[Liste des tâches]
1. Relevez tous les musiciens et compositeurs nommés dans le texte sur l'œuvre de Guiffrey.
2. Poursuivez le texte sur l'œuvre de Guiffrey après sa dernière phrase.

[Texte étudié]
Il insiste sur la nécessité, pour tout qui observe son travail, de se déplacer latéralement ou perpendiculairement devant l’œuvre. Une suggestion à rapprocher de certaines créations de l’op art chez Vasarely, Soto, Riley, Morellet… Mais à la différence de ceux-ci, associant souvent leurs réalisations à des combinaisons mathématiques ou autres, il ne s’agit en rien chez Guiffrey de provoquer des illusions optiques. L’objectif est que le déplacement physique du regardeur fasse rendre manifestes les potentialités visuelles que contient l’objet présenté à sa vue.

Dans leur apparente simplicité, peintures, assemblages, sculptures signés Guiffrey offrent une beauté dépouillée, une sorte d’absolu non point figé mais immobile, c‘est-à-dire en attente de mouvement. Il y a là des variations sur un thème identique, inlassablement répétées, telles qu’on les retrouve chez les musiciens minimalistes américains comme Phil Glass, Steve Reich et quelques autres mais aussi Français, comme Renaud Gagneux.

Dépouillement formel

Il y a également un rapprochement à faire avec ces musiques ponctuées par des interstices de silence comme dans certaines compositions de Cage ou de Kondo. Car le blanc est une forme de silence visuel, il habite un espace en lui laissant la possibilité de n’être qu’un espace à regarder tel qu’il s’exhibe en sa nudité apparente.

Ce qui aurait donc pu se présenter comme monotonie ennuyeuse se révèle succession de diversité où les détails les plus infimes témoignent de variations, d’investigations, d’adjonctions… qui incitent le regard à ne pas se contenter d’un survol distrait de l’œuvre.

Le choix des formes et la rigueur de leur agencement ont évidemment rapport avec une approche scientifique, rationnelle de la créativité. C’est aussi le cas des supports qui doivent dévoiler l’œuvre, lui inventer la réalité matérielle de son état dans les lieux qui l’accueillent. Entre sa structure et le matériau dont elle est réalisée, la première ne prend pas le pas sur l’autre qui, lui, s’avère l’essence même du travail.

[Données extraites]

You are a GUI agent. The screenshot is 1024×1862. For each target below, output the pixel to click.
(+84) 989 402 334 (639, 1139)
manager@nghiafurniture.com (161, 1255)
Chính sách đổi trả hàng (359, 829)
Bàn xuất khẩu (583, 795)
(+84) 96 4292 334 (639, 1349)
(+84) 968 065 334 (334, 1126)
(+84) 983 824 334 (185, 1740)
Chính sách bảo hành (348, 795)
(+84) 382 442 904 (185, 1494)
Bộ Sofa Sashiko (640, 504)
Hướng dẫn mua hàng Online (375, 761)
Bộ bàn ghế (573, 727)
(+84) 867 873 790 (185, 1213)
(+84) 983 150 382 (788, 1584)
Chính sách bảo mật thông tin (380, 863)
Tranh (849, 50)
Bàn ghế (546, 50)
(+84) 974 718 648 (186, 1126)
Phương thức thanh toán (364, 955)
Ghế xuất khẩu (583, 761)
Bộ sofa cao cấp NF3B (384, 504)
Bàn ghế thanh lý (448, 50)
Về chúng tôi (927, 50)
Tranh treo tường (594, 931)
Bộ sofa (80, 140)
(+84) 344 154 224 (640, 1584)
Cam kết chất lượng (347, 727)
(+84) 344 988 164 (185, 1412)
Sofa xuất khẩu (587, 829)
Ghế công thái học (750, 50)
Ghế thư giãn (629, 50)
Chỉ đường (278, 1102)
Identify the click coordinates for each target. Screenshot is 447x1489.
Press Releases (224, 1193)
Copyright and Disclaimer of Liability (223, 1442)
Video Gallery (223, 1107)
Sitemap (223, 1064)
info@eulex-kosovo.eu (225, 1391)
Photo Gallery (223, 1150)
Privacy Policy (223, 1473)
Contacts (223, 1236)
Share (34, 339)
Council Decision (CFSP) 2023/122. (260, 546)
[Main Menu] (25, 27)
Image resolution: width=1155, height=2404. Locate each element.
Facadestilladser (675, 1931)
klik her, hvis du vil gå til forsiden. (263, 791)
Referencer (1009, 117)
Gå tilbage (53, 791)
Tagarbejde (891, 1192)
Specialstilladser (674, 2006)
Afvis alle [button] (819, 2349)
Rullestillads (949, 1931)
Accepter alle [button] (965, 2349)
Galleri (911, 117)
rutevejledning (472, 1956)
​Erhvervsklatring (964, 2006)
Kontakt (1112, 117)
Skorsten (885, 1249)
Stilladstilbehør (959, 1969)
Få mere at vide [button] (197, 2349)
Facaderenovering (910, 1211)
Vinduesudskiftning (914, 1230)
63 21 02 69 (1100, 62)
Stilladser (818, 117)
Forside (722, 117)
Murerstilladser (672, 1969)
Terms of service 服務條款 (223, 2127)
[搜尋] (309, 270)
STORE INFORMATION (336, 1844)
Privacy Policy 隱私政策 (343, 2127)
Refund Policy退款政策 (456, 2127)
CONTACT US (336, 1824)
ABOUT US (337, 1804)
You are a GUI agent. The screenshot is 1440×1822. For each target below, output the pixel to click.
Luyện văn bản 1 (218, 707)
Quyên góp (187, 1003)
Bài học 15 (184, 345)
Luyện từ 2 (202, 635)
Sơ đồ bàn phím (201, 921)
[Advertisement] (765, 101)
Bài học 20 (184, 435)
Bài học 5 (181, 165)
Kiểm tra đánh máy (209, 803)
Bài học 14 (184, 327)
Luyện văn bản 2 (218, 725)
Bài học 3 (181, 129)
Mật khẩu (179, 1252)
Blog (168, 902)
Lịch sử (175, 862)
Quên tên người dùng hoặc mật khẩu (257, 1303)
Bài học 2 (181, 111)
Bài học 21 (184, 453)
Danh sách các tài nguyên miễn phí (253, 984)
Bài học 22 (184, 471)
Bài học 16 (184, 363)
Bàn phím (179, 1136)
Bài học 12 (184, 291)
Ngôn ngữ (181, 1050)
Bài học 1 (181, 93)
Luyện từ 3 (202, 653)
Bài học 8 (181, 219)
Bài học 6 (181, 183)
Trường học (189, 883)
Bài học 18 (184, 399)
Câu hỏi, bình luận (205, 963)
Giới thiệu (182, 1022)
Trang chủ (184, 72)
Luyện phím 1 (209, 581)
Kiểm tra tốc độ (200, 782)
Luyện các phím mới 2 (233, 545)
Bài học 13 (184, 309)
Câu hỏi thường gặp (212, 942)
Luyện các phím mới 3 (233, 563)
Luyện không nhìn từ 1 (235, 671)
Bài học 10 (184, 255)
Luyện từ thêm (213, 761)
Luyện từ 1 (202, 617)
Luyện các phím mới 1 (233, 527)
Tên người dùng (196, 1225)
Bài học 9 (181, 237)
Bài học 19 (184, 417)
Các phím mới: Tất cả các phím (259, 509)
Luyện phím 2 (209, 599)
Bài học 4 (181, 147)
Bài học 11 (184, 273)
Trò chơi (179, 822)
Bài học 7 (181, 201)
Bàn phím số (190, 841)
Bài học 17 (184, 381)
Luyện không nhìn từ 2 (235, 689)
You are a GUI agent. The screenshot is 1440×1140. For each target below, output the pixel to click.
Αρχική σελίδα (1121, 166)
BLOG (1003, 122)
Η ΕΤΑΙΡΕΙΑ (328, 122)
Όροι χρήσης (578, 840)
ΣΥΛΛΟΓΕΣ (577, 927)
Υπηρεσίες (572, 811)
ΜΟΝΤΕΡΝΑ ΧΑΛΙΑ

[Réponses numérotées]
1.
- Phil Glass
- Steve Reich
- Renaud Gagneux
- Cage
- Kondo

2.
La conception appartient au géométrique sans véritablement s’apparenter au constructivisme. La matière, elle, se réfère à la sensualité, à la réaction spontanée provoquée par sa texture, au plan visuel autant que tactile. Elle sera brute mais surtout industrielle, c’est-à-dire façonnée mécaniquement. L’action de l’artiste portera donc sur son agencement, sur ses interventions, sur le choix des localisations car un objet artistique nécessite des rapports avec la lumière et l’espace.

Complexité intérieure

Le verre semble un composant idéal pour concrétiser la démarche de Guiffrey. Il est transparent ; en superpositions, il sera plutôt translucide selon les accumulations. Et vu non de face mais du côté de la tranche, il capte et renvoie la clarté de manière prismatique, filtrant certains éléments du spectre lumineux. Si l’artiste enduit certaines plaques d’une couche plus ou moins dense de peinture, l’effet sera d’autant plus diversifié.

Nous sommes dans l’intemporel. Nous sommes dans un vide qui est plein sans révéler ce qu’il dit. Sans doute cela traduit-il une nostalgie du mot. Car l’apparition du mot est çà et là présente non en vue de raconter des histoires ou d’affirmer des pensées mais bien en tant qu’interrogation dépourvue de réponse. C’est cela, peut-être, qui s’inscrit dans ce meuble fabriqué afin de contenir les 18 cahiers de la version initiale de l’Ulysse de Joyce, monument littéraire qui tente de faire du langage écrit et parlé une synthèse impossible entre communication et ésotérisme. Là, René Guiffrey a adjoint à chaque chapitre deux traductions françaises entre lesquelles se trouvent ses dessins d’étude, interpénétration du créatif, du réflexif, de la quête inespérée d’une signification toujours mouvante, perfide, aléatoire. Un lien incontestable avec la quête alchimique.

Michel Voiturier

« L’œuvre à blanc », au Centre d’Art Camprédon, 20 rue du Docteur Tallet à L’Isle-sur-la-Sorgue [F], jusqu’au 9 octobre 2016. Infos : 04.90.38.17.41 ou https://www.islesurlasorgue.fr/campredon.html

Catalogue : Jean-François Lyotard, Jean-Claude Roure, François Barré, Georges Raillard, René Guiffrey, « L’œuvre à blanc (un parcours) », Lyon, Fage, 2016, 112 p.